The mathematical basis that you should use to build the algorithm is to multiply the first number by 10 to the number of digits of it, in example 10 has 2 digits, so you should multiply by 100, then just add with the second.

In any numerical basis each digit on the left has a higher weight in geometric progression according to its. So whenever you want to put digits to the left you should raise the base (in case 10 since we deal with decimal) to the position of the digit then 1234 + 123 + 12 You sail like this:

1 x 10⁸ + 2 x 10⁷ + 3 x 10⁶ + 4 x 10⁵ + 1 x 10⁴ + 2 x 10³ + 3 x 10² + 1 x 10¹ + 2 x 10⁰

1 x 100,000,000 + 2 x 10,000,000 + 3 x 1,000,000 + 4 x 100,000 + 1 x 10.000 + 2 x 1.000 + 3 x 100 + 1 x 10 + 1 x 2

100.000.000 + 20.000.000 + 3.000.000 + 400.000 + 10.000 + 2.000 + 300 + 10 + 2

123.412.312

Obviously you have to do the reverse process to decompose the number into digits.

If you have any specific programming questions while doing it you can ask a specific question.

For a general solution, see the @Maniero response. If you really need this right, it compensates for a specific function of yours.

^{_{for int output, see at the end of the answer}}

Generating a string:

If it’s for something fast, like a debug, or just an output formatting, C has an alternative which is the family of printf and his pair sprintf for storage.

Example

Playing in the stdout:

printf("%02d%02d\n", v1, v2);

See working on IDEONE.

To write to a buffer:

sprintf( destino, "%02d%02d", v1, v2);

Basically these functions receive a string interpolated, and the parameters to interpolate. In our case:

┌──── % marca a posição onde entrará um valor interpolado
│┌─── significa "preencher com zero a esquerda
││┌── indica que o preenchimento deve ter 2 casas
│││┌─ indica que o valor interpolado será tratado como decimal
%02d

Here is more interesting information:

What are the differences between printf, fprintf, sprintf, snprintf, printf_s and fprintf_s?

Generating a int:

If you need numerical values, concatenation is mathematical:

concatenado = valor1 * 100 + valor2;

Or, limiting to two houses discarding overflow:

concatenado = ( valor1 % 100 ) * 100 + ( valor2 % 100 )

(which is already in @Maniero’s reply, I just applied to your case).

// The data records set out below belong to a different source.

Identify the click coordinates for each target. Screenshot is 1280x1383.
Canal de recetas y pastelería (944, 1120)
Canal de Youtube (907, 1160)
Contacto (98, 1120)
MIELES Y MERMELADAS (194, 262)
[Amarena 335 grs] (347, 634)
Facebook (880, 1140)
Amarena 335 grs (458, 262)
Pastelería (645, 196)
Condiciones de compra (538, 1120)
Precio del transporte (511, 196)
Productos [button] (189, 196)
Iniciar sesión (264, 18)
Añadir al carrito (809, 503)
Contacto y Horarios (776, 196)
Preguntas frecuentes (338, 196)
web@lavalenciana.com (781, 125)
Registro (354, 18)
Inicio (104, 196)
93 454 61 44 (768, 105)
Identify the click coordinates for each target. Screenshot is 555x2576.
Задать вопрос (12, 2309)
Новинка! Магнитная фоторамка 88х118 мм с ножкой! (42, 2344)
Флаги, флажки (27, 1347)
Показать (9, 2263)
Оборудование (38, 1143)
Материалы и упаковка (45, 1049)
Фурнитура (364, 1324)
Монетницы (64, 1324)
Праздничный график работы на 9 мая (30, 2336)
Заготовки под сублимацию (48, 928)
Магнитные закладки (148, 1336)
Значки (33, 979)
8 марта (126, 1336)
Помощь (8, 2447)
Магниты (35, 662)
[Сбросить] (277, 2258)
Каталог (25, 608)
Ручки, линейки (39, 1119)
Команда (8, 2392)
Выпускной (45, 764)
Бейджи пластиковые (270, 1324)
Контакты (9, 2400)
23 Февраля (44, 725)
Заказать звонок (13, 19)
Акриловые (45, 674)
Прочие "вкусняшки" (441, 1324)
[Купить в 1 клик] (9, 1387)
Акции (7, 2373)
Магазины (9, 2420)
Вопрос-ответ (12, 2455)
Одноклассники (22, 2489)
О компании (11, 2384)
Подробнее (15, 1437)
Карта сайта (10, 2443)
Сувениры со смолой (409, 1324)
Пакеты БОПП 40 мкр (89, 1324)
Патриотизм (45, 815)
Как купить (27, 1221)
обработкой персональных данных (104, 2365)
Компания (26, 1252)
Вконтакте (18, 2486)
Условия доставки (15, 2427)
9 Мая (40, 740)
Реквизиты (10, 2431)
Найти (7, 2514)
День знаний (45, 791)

Guys, I got my ass kicked, but I found a sweet little solution. I needed to concatenate three bytes that form a hexa number of 6 digits and is used to identify a device.

Look at the solution. I moved 16 bits to the left in the first number, 8 in the second and I disappeared with the third.

unsigned char v1 = 0x0B; // 11 unsigned char v2 = 0xF8; // 248 unsigned char v3 = 0xE9; // 233

unsigned int r = (v1 << 16) + (v2 << 8) + (v3);

printf("Value: %x n", r);

Pay attention to the unsigned "char" because the flagged the first bit is 1 to positive, which changes the result. If you want to flag, it is better to use bit fields separating the flag.